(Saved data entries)
* * * * * * * * *
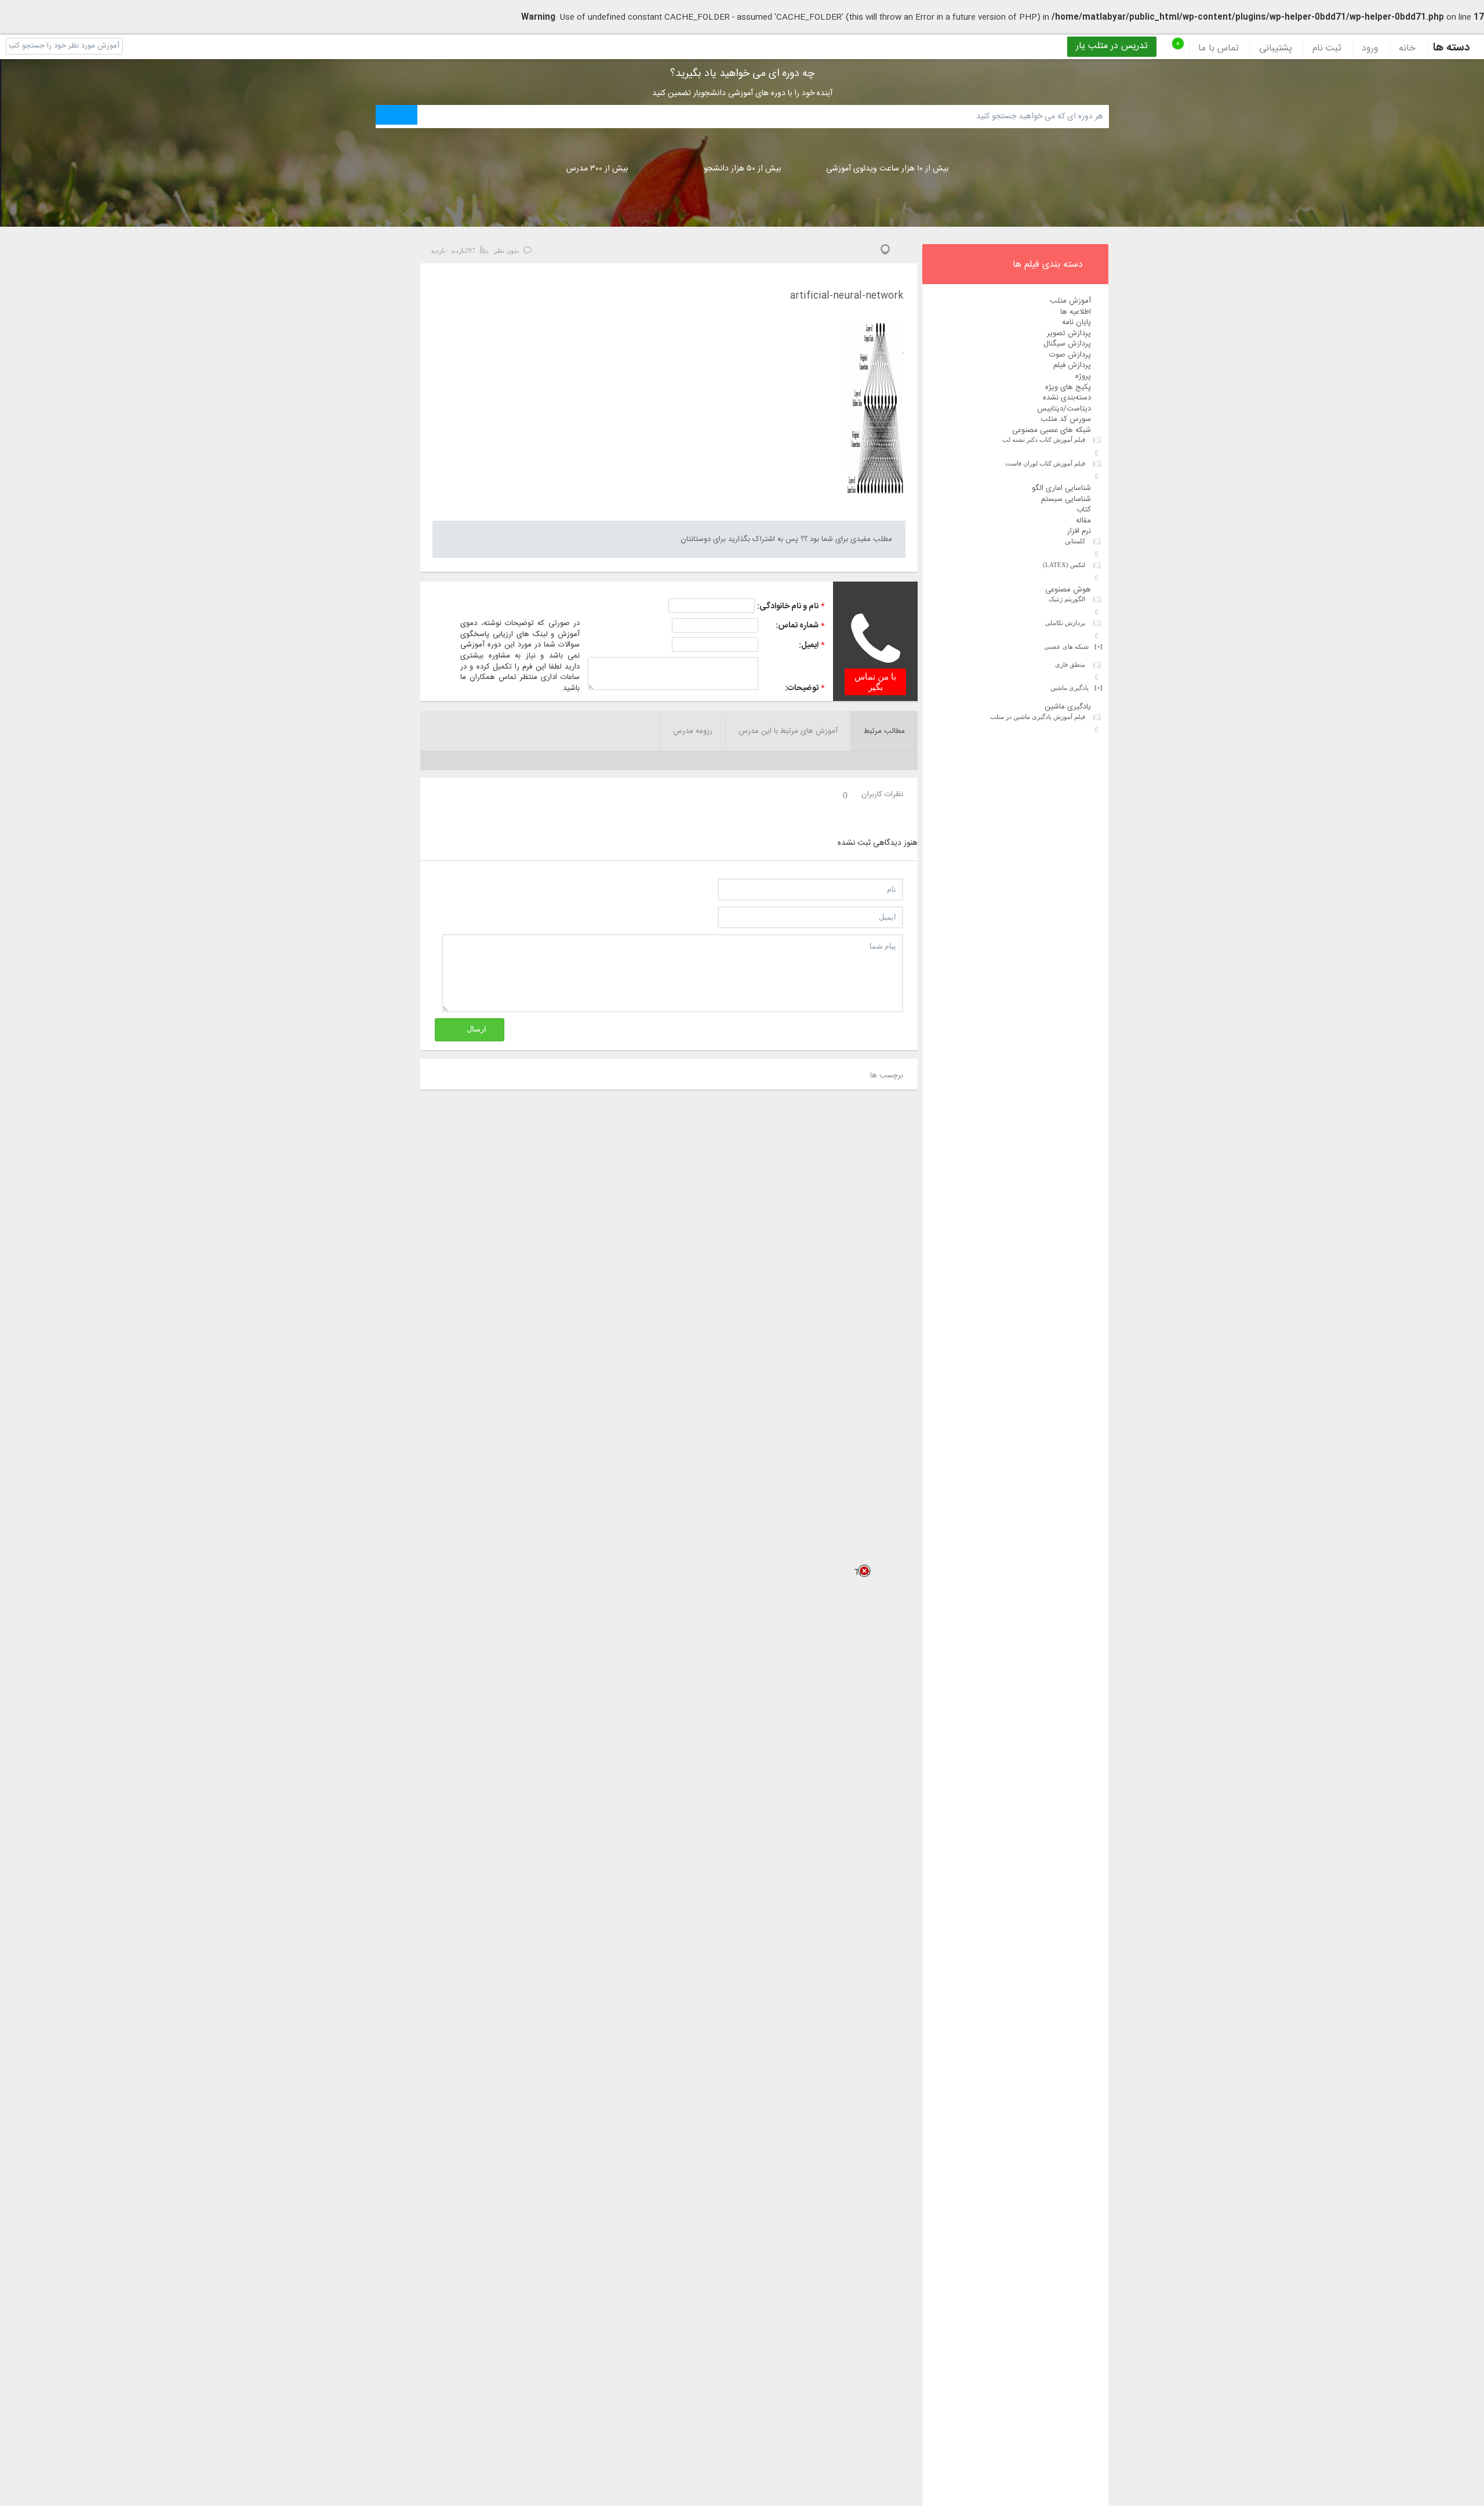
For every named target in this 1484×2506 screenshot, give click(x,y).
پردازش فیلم (1072, 365)
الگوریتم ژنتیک (1067, 598)
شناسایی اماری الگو (1061, 488)
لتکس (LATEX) (1064, 564)
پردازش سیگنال (1067, 343)
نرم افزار (1079, 531)
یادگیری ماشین (1076, 687)
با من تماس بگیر (875, 682)
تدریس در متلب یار (1112, 46)
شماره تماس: (797, 625)
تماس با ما (1218, 48)
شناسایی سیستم (1066, 499)
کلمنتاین (1075, 540)
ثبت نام (1326, 48)
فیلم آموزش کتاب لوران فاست (1045, 463)
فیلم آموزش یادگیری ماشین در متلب (1037, 716)
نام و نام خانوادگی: (788, 606)
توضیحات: (802, 688)
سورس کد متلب (1066, 419)
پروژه (1083, 376)
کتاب (1083, 509)
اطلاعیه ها (1075, 312)
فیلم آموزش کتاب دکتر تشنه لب (1043, 439)
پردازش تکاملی (1065, 622)
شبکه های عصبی (1073, 646)
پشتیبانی (1275, 48)
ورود (1370, 48)
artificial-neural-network (846, 296)
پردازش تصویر (1069, 333)
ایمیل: (809, 645)
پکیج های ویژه (1068, 387)
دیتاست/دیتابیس (1064, 408)
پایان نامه (1076, 322)
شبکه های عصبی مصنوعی (1051, 430)
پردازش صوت (1070, 354)
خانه (1407, 48)
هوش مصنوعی (1068, 589)
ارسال (476, 1029)
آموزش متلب (1070, 301)
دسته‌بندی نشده (1067, 397)
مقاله (1083, 520)
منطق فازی (1070, 664)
* * * * * * * * *
All entries must be output unchanged, with every picture omitted.

For every named target in this 1484×2506 screenshot, give click(x,y).
پردازش فیلم (1072, 365)
الگوریتم ژنتیک (1067, 598)
شناسایی اماری الگو (1061, 488)
لتکس (LATEX) (1064, 564)
پردازش سیگنال (1067, 343)
نرم افزار (1079, 531)
یادگیری ماشین (1076, 687)
با من تماس بگیر (875, 682)
تدریس در متلب یار (1112, 46)
شماره تماس: (797, 625)
تماس با ما (1218, 48)
شناسایی سیستم (1066, 499)
کلمنتاین (1075, 540)
ثبت نام (1326, 48)
فیلم آموزش کتاب لوران فاست (1045, 463)
فیلم آموزش یادگیری ماشین در متلب (1037, 716)
نام و نام خانوادگی: (788, 606)
توضیحات: (802, 688)
سورس کد متلب (1066, 419)
پروژه (1083, 376)
کتاب (1083, 509)
اطلاعیه ها (1075, 312)
فیلم آموزش کتاب دکتر تشنه لب (1043, 439)
پردازش تکاملی (1065, 622)
شبکه های عصبی (1073, 646)
پشتیبانی (1275, 48)
ورود (1370, 48)
artificial-neural-network (846, 296)
پردازش تصویر (1069, 333)
ایمیل: (809, 645)
پکیج های ویژه (1068, 387)
دیتاست/دیتابیس (1064, 408)
پایان نامه (1076, 322)
شبکه های عصبی مصنوعی (1051, 430)
پردازش صوت (1070, 354)
خانه (1407, 48)
هوش مصنوعی (1068, 589)
ارسال (476, 1029)
آموزش متلب (1070, 301)
دسته‌بندی نشده (1067, 397)
مقاله (1083, 520)
منطق فازی (1070, 664)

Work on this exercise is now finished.